• **ACTIVITY**: Starting at the first line of the data, print each line verbatim up to and including the line bearing "This screenshot has width=494, height=386.", omitting pictures.

EXERCISE DATA Start Marker

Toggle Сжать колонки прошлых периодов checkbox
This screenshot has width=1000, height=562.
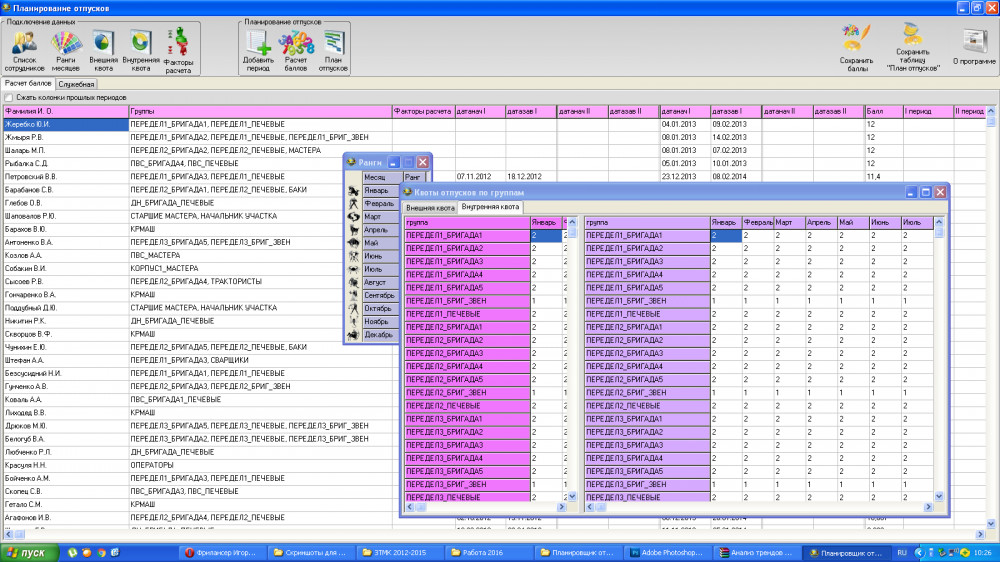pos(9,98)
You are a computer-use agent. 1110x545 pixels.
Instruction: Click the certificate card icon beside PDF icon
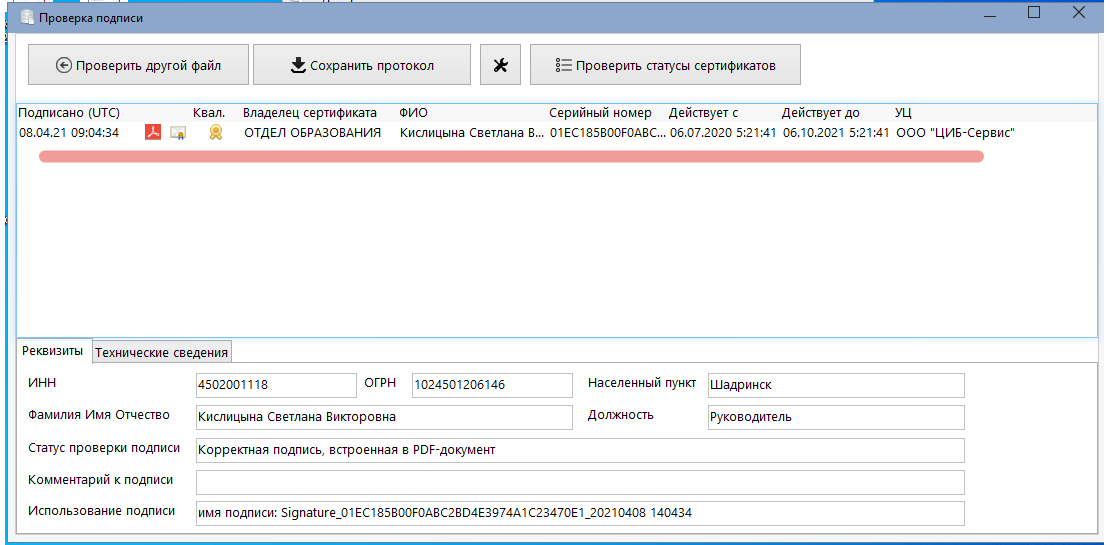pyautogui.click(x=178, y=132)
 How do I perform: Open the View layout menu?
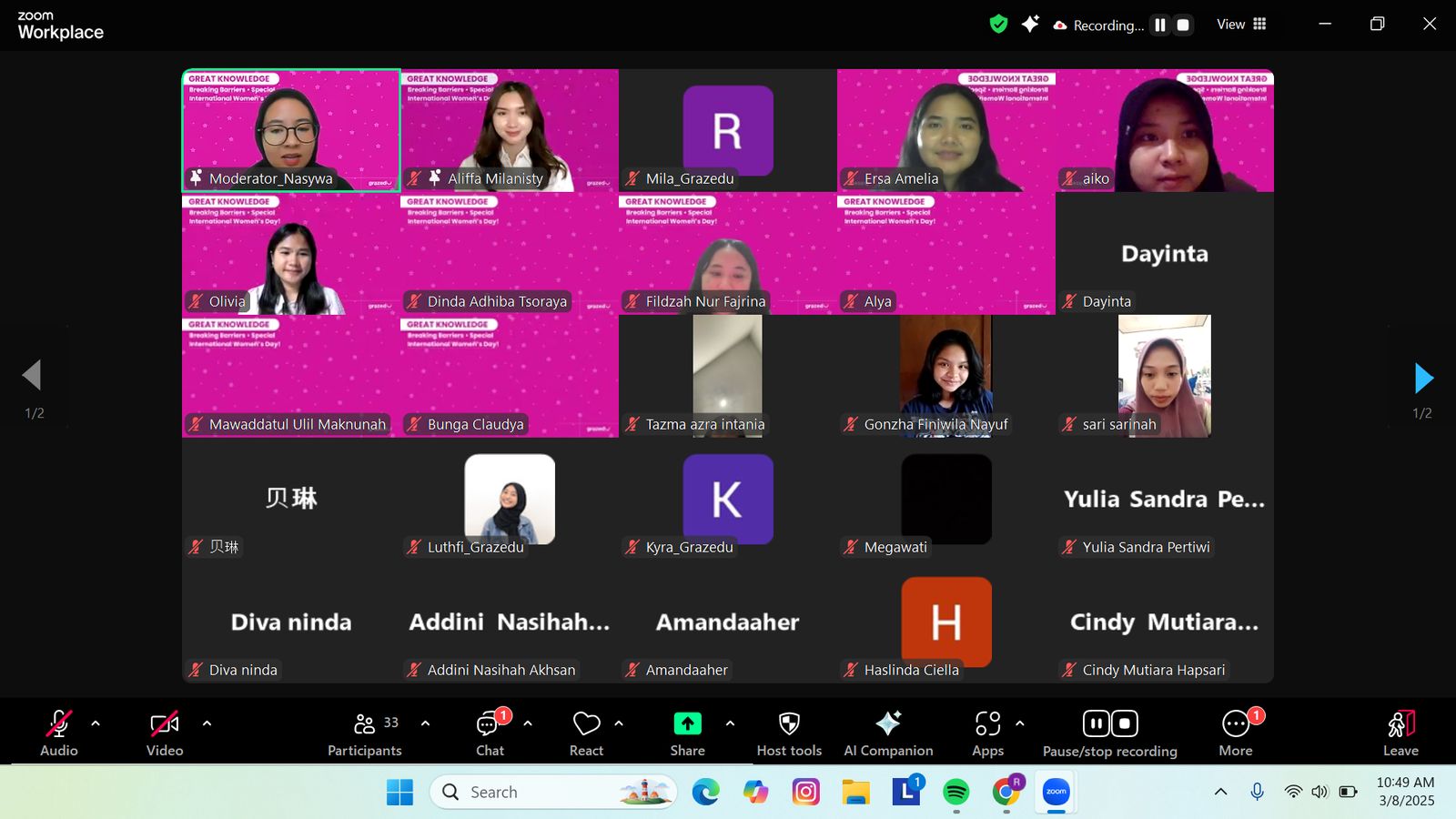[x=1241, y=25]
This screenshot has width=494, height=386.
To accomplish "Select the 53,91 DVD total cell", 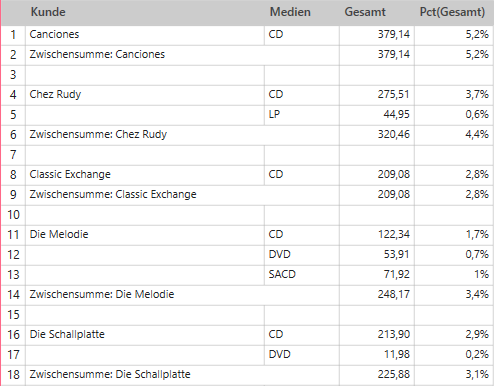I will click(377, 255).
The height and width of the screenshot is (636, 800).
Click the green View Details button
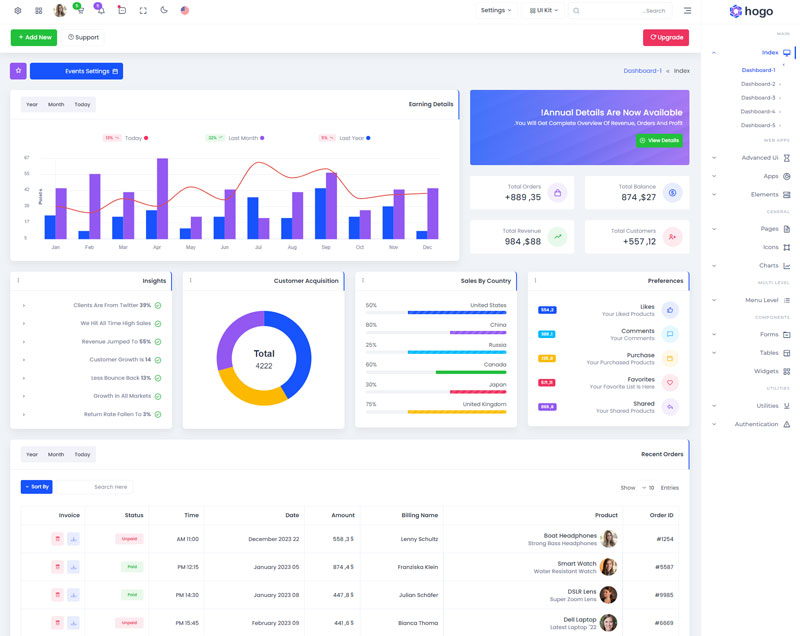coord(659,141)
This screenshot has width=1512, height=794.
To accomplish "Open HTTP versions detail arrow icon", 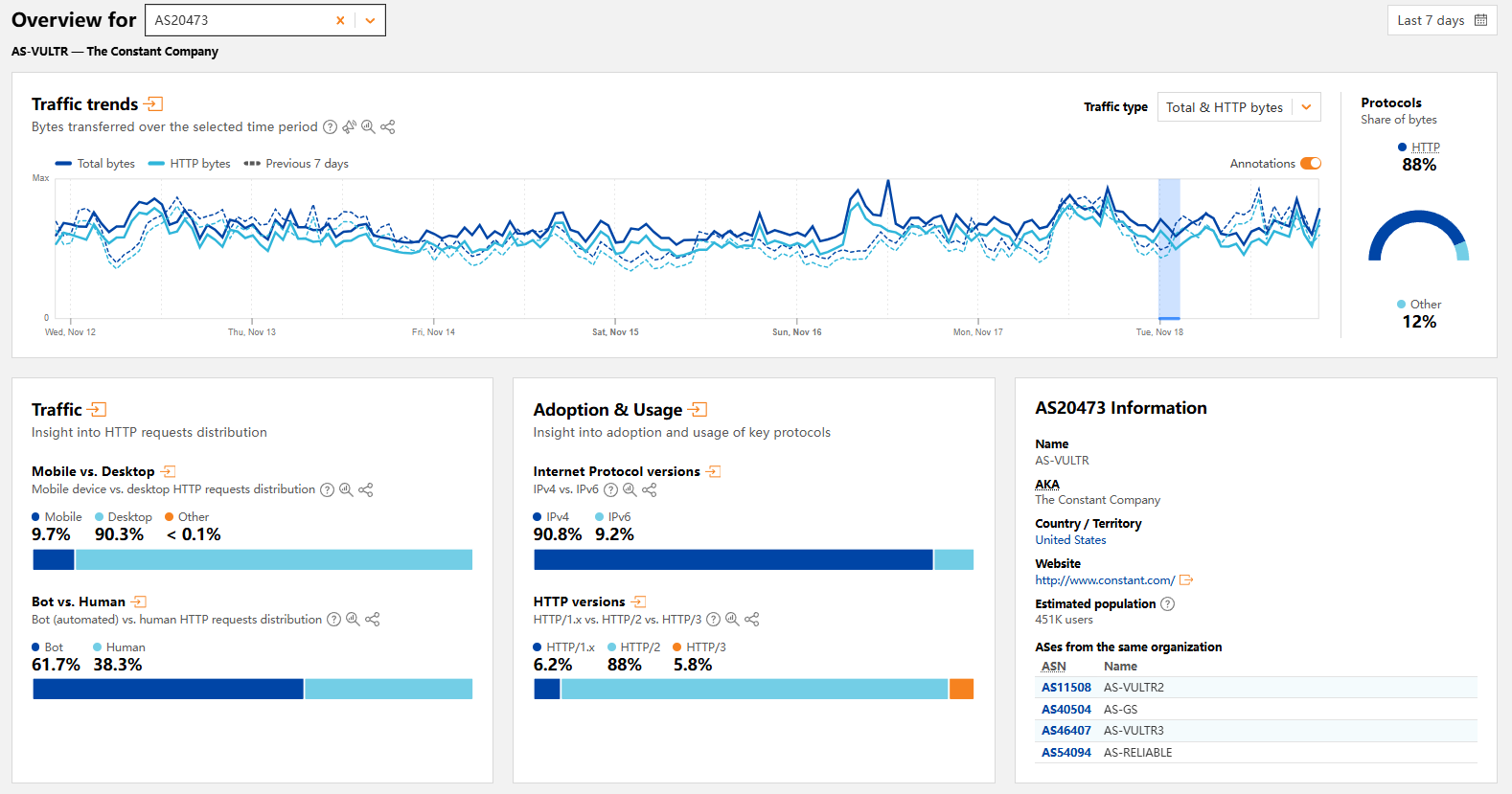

EXERCISE DATA End Marker

• **WRITTEN REPLY**:
Toggle Сжать колонки прошлых периодов checkbox
This screenshot has width=1000, height=562.
pos(9,98)
You are a computer-use agent. 1110x545 pixels.
Instruction: Click the certificate card icon beside PDF icon
pyautogui.click(x=178, y=132)
 How do I perform: Open the View layout menu?
[x=1241, y=25]
This screenshot has width=494, height=386.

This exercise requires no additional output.